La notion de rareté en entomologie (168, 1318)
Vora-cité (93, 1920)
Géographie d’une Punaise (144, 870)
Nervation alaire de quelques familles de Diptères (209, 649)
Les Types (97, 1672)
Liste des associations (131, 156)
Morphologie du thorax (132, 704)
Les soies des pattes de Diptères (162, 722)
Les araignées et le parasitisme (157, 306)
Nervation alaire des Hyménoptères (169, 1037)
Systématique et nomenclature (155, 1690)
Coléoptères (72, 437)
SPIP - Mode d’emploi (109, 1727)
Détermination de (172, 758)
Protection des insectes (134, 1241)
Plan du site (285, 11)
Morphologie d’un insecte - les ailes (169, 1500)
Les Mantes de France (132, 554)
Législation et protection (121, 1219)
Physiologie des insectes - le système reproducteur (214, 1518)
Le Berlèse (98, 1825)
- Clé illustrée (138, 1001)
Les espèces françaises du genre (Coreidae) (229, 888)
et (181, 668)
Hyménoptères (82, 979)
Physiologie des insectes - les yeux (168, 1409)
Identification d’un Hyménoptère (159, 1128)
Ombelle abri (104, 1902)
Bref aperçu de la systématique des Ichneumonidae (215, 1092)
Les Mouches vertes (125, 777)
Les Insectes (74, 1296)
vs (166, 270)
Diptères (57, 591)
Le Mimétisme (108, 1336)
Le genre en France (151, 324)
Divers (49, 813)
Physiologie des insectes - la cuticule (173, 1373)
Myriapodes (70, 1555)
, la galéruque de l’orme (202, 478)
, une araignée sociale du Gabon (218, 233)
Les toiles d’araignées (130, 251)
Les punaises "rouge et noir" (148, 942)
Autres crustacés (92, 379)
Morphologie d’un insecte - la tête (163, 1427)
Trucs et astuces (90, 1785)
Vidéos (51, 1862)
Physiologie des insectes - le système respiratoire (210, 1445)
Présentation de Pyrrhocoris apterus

• • •

Exercise instructions. Convert the listing above into a numbered list, leaving out any blank lines.

The output.
1. La notion de rareté en entomologie (168, 1318)
2. Vora-cité (93, 1920)
3. Géographie d’une Punaise (144, 870)
4. Nervation alaire de quelques familles de Diptères (209, 649)
5. Les Types (97, 1672)
6. Liste des associations (131, 156)
7. Morphologie du thorax (132, 704)
8. Les soies des pattes de Diptères (162, 722)
9. Les araignées et le parasitisme (157, 306)
10. Nervation alaire des Hyménoptères (169, 1037)
11. Systématique et nomenclature (155, 1690)
12. Coléoptères (72, 437)
13. SPIP - Mode d’emploi (109, 1727)
14. Détermination de (172, 758)
15. Protection des insectes (134, 1241)
16. Plan du site (285, 11)
17. Morphologie d’un insecte - les ailes (169, 1500)
18. Les Mantes de France (132, 554)
19. Législation et protection (121, 1219)
20. Physiologie des insectes - le système reproducteur (214, 1518)
21. Le Berlèse (98, 1825)
22. - Clé illustrée (138, 1001)
23. Les espèces françaises du genre (Coreidae) (229, 888)
24. et (181, 668)
25. Hyménoptères (82, 979)
26. Physiologie des insectes - les yeux (168, 1409)
27. Identification d’un Hyménoptère (159, 1128)
28. Ombelle abri (104, 1902)
29. Bref aperçu de la systématique des Ichneumonidae (215, 1092)
30. Les Mouches vertes (125, 777)
31. Les Insectes (74, 1296)
32. vs (166, 270)
33. Diptères (57, 591)
34. Le Mimétisme (108, 1336)
35. Le genre en France (151, 324)
36. Divers (49, 813)
37. Physiologie des insectes - la cuticule (173, 1373)
38. Myriapodes (70, 1555)
39. , la galéruque de l’orme (202, 478)
40. , une araignée sociale du Gabon (218, 233)
41. Les toiles d’araignées (130, 251)
42. Les punaises "rouge et noir" (148, 942)
43. Autres crustacés (92, 379)
44. Morphologie d’un insecte - la tête (163, 1427)
45. Trucs et astuces (90, 1785)
46. Vidéos (51, 1862)
47. Physiologie des insectes - le système respiratoire (210, 1445)
48. Présentation de Pyrrhocoris apterus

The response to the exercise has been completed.